Rep. Devin Nunes, R-Calif., on Sunday dodged questions about reports he met with Ukraine's former top prosecutor in an effort to investigate the Bidens citing his threats to sue the media outlets that uncovered the allegations.
"I really want to answer all these questions, and I promise you I absolutely will come back on the show and answer these questions," Nunes, the ranking member of the House Intelligence Committee, told Fox News' "Sunday Morning Futures." "But, because there is criminal activity here, we’re working with the appropriate law enforcement agencies; we’re going to file this, and everyone’s going to know the truth, everybody’s going to know all the facts."
"But, I think you can understand that I can’t compete by trying to debate this out with the public media when 90% of the media are totally corrupt," he added. "And, because this is criminal in nature, and because it’s so bad, it’s so slanderous — we’ve got all the facts on our side, and we’re going to file in federal court, because I'm not going to sit here and try to compete against the media that I have no chance of winning. I will win in court, and they’ll have a chance to cooperate, and they’ll have to show how they work with somebody who has been indicted, which is likely conspiring to obstruct justice."
The allegations arose when the attorney for an indicted associate of President Donald Trump's personal attorney Rudy Giuliani said he was willing to tell Congress that Nunes met with that ex-Ukrainian prosecutor, Viktor Shokin, about investigating former Vice President Joe Biden and his son, Hunter Biden, who had business dealings in Ukraine.
Trump's efforts to have Ukraine investigate the Bidens are at the center of the ongoing impeachment inquiry. As the top Republican on the House Intelligence Committee, Nunes plays a leading role in the probe.
As vice president, the elder Biden pushed for Ukraine to oust Shokin — an effort backed by the wider international community — because the prosecutor was allegedly ignoring corruption in the country. Trump and his allies have accused the former vice president of ousting Shokin to protect his son, who sat on the board of a Ukrainian gas company that was under investigation.

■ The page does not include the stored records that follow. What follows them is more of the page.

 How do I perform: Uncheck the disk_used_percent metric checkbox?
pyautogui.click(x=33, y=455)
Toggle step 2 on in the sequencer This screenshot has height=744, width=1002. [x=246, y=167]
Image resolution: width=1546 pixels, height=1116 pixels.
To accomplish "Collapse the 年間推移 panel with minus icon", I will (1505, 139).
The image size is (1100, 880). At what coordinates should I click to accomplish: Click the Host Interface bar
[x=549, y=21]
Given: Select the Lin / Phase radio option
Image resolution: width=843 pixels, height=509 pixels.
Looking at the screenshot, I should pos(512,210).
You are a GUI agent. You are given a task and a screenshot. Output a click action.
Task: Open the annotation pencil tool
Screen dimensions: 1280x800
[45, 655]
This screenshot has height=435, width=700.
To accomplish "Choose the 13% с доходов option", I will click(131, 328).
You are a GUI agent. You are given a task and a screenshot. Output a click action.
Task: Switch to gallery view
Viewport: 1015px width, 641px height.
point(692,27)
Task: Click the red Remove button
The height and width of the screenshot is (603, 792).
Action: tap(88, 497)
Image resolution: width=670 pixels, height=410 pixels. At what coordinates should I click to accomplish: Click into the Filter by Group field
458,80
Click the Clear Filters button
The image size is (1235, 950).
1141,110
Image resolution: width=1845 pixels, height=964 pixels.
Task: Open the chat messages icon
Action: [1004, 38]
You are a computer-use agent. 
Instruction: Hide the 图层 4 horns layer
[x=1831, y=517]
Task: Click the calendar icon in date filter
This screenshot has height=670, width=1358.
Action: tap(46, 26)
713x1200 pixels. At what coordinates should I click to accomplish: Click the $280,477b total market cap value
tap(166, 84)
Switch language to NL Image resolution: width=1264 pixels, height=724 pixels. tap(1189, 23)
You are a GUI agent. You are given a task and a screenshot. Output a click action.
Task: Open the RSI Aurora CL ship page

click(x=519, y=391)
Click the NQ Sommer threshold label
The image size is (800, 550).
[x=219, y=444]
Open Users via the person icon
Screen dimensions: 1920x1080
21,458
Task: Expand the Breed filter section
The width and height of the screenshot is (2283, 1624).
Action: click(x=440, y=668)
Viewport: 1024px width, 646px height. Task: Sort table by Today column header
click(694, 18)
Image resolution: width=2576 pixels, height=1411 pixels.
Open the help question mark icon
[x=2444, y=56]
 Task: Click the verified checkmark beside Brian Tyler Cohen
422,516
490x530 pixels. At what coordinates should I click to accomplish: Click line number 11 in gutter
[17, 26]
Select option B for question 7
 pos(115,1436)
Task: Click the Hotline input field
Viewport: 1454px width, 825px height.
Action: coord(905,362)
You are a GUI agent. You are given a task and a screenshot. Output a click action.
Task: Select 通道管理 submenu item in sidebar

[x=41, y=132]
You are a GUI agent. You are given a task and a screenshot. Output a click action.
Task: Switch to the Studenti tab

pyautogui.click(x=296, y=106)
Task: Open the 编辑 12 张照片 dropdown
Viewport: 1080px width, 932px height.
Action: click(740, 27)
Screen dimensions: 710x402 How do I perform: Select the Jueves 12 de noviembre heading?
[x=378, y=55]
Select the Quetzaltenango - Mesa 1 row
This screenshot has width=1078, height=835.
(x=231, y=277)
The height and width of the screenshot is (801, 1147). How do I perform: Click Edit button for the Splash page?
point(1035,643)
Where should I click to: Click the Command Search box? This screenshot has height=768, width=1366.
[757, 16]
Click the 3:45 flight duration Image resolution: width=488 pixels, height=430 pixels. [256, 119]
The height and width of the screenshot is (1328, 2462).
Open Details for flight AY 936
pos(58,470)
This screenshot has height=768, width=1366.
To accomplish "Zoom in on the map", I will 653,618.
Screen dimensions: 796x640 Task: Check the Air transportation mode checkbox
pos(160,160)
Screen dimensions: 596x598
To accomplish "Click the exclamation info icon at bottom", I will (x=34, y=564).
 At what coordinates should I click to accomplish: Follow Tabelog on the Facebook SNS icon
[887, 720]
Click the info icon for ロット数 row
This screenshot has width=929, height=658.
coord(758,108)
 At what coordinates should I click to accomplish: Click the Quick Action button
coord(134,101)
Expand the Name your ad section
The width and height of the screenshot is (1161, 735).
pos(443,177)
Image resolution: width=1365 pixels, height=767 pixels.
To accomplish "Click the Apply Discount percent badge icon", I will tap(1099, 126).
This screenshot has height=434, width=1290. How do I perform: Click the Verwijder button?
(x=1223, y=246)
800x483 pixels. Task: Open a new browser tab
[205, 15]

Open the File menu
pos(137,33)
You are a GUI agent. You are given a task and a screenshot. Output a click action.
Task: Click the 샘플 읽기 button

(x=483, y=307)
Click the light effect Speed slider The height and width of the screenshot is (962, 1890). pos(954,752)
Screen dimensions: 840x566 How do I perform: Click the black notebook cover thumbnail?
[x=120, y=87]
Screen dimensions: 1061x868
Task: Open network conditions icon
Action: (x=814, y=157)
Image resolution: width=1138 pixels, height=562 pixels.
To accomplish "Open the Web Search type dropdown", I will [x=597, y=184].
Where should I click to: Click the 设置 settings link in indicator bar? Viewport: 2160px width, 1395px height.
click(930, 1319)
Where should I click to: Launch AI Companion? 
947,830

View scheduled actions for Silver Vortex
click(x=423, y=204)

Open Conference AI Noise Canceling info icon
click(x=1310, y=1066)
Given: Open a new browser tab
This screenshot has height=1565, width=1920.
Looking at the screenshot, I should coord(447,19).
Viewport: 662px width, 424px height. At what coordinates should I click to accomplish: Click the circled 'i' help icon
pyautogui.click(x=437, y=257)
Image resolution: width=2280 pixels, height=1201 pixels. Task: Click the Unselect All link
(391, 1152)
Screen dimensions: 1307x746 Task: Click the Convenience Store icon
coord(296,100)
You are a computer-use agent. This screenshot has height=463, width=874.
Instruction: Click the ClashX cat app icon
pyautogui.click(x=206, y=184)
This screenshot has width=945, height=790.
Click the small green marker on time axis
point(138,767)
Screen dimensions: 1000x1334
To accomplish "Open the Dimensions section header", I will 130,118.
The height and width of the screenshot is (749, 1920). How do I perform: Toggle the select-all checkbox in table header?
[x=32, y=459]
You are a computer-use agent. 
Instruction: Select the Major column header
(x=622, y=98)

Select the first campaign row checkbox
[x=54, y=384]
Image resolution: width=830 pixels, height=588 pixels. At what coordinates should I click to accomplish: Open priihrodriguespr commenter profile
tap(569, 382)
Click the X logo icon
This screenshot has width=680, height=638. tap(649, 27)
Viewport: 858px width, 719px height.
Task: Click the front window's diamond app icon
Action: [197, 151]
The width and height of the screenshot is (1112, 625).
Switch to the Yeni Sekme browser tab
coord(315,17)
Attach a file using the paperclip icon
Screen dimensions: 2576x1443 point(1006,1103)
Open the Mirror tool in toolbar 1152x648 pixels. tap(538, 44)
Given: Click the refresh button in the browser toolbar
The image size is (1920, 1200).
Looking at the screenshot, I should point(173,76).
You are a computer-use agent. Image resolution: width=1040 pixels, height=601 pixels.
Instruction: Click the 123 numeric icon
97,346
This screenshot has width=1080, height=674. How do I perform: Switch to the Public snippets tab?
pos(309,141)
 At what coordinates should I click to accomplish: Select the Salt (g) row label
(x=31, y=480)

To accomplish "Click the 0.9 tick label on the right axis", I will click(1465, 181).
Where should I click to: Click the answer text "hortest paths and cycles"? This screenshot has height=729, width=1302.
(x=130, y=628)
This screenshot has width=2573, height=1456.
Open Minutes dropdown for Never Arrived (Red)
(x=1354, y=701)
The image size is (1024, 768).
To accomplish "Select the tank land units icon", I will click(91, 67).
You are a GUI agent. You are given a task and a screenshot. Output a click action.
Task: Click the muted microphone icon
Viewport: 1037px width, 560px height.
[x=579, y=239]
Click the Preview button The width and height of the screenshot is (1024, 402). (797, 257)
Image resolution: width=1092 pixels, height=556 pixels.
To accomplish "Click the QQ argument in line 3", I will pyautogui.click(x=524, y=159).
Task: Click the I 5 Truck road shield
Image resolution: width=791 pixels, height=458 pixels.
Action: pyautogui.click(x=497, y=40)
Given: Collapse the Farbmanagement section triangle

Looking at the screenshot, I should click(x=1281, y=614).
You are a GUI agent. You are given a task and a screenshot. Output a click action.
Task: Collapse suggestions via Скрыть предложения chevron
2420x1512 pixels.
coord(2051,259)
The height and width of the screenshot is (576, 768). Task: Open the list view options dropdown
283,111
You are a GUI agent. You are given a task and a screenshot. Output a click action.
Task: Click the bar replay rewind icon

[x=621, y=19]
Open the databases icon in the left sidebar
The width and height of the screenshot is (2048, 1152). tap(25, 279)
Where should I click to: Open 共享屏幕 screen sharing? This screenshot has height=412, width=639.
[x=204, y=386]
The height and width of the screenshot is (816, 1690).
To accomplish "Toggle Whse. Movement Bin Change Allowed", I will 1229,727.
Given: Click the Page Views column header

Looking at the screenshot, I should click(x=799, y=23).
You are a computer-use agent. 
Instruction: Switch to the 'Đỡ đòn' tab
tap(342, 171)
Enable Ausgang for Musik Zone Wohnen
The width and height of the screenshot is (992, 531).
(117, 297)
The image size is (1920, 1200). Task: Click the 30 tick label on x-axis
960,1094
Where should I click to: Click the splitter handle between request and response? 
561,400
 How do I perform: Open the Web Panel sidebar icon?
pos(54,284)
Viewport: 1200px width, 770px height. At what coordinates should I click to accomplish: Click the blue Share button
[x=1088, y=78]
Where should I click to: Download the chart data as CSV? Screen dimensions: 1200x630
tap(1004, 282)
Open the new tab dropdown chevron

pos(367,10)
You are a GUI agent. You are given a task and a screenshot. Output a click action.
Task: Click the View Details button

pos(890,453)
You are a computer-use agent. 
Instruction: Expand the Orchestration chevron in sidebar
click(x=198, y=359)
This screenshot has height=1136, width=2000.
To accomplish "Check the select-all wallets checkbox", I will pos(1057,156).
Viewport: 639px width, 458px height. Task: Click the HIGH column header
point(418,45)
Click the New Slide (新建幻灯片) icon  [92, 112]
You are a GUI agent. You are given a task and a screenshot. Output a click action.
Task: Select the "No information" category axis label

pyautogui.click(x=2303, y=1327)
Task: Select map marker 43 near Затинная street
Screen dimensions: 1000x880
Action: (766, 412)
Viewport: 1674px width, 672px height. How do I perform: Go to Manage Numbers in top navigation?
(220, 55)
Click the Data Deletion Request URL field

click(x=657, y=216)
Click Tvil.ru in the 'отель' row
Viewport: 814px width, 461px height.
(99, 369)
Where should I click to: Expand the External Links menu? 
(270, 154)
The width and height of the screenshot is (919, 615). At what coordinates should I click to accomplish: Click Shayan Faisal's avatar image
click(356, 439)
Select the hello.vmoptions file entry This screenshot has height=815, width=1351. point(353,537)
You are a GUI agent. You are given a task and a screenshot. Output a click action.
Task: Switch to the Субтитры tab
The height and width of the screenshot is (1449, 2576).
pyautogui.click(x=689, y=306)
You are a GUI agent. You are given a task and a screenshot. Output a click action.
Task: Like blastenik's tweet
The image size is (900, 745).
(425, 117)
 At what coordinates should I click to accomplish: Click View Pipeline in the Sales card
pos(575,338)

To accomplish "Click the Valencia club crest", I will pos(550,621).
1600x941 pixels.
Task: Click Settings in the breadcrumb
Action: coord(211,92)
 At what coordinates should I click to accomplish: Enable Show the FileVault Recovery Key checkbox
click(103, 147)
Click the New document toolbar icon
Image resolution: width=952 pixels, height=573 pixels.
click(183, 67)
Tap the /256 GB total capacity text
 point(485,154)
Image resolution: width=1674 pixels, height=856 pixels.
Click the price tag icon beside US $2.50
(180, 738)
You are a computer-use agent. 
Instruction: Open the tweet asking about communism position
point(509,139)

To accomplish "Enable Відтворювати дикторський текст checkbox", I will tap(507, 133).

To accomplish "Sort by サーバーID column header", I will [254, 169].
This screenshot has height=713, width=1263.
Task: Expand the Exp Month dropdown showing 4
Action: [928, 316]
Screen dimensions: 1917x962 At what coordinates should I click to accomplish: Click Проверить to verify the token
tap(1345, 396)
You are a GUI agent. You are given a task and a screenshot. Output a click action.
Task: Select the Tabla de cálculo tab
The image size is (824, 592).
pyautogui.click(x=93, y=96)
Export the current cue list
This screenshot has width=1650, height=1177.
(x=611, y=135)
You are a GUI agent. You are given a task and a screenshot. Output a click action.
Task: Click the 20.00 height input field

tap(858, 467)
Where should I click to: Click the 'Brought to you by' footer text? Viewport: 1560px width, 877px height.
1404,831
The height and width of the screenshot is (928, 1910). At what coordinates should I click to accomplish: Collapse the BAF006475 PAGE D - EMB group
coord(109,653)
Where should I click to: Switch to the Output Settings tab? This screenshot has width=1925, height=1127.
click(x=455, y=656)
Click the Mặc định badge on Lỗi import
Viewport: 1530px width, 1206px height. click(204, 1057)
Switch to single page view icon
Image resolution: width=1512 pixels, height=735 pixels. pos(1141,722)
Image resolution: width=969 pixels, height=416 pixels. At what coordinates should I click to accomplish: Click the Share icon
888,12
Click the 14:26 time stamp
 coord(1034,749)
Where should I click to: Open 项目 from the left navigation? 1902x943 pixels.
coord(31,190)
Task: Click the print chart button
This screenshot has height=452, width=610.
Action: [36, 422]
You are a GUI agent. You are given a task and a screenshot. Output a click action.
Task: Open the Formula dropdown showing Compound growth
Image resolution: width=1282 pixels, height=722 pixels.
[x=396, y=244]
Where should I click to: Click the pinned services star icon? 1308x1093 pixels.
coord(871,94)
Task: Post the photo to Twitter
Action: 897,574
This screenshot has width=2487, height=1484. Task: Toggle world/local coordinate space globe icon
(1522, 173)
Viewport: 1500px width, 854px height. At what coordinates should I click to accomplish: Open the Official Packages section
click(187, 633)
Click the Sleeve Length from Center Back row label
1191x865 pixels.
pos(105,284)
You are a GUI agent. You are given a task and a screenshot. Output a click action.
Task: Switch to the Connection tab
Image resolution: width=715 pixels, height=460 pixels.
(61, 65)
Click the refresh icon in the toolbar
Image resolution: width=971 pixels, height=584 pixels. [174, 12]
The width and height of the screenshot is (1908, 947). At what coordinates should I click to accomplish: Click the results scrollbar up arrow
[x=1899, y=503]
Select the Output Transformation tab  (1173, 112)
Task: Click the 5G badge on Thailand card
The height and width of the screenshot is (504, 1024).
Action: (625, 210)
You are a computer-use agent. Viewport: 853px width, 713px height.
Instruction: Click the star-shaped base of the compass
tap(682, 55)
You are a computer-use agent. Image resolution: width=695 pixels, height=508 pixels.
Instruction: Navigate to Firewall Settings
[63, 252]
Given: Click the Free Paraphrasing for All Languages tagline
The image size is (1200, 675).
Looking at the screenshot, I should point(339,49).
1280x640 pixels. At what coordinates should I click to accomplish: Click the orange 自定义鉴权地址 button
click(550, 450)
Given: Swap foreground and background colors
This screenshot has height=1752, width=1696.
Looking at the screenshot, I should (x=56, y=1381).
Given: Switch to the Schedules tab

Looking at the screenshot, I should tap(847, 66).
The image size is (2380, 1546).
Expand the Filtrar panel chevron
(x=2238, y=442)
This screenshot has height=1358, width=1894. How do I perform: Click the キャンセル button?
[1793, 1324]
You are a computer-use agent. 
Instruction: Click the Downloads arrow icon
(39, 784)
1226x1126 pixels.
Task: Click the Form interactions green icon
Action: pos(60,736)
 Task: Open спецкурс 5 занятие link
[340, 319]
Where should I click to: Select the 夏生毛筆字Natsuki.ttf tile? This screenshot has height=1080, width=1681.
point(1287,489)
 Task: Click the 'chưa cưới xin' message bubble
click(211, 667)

However, that investigation was dormant by the time the then-vice president pushed for Shokin's ouster, and multiple impeachment witnesses have testified that there was no credibility to the idea that the then-vice president acted improperly
Joseph A. Bondy, an attorney for Lev Parnas, the indicted Giuliani associate who assisted in his push for Ukrainian probes, told NBC News that his client was willing to testify before Congress that Nunes met with Shokin.
"I can confirm that Victor Shokin told Lev Parnas that he had met with Nunes in Vienna in late 2018, and that Derek Harvey informed that they were investigating the activities of Joe and Hunter Biden related to Burisma," Bondy told NBC News. Harvey, a former member of Trump's National Security Council, is Nunes' investigator.
Congressional records show Nunes traveled to Europe last year on Nov. 30 and returned Dec. 3. Those records to not indicate whether Nunes went to Vienna nor with whom he met.
Parnas' offer was first reported by CNN. On Wednesday, the Daily Beast reported Parnas helped arrange meetings for Nunes in Europe last year. Nunes has said that he plans to sue both news outlets. His office has not responded to NBC News’ requests for comment.
Parnas was indicted last month for allegedly making illegal campaign contributions. He pleaded not guilty.
Speaking with CBS's "Face the Nation," Rep. Jim Himes, D-Conn., said he didn't know whether the allegations against Nunes were true but that he would be interested in hearing from Parnas on the matter.
"That's actually what the president is accused of doing, misusing public dollars for a political purpose," Himes said. "Look, I haven't seen evidence one way or the other [about Nunes], but obviously Mr. Parnas may be able to cast some light on that."
House Intelligence Chairman Adam Schiff, D-Calif., told CNN's "State of the Union" he could not "go into the" specifics of the allegations against Nunes, but said his committee has "had discussions with the Southern District of New York in terms of Mr. Nunes' conduct."
"If he was on a taxpayer-funded CODEL — and I say if — seeking dirt on a potential Democratic candidate for president, Joe Biden, that will be an ethics matter," he said, pointing to a potential Ethics Committee investigation of Nunes. "That's not before our committee."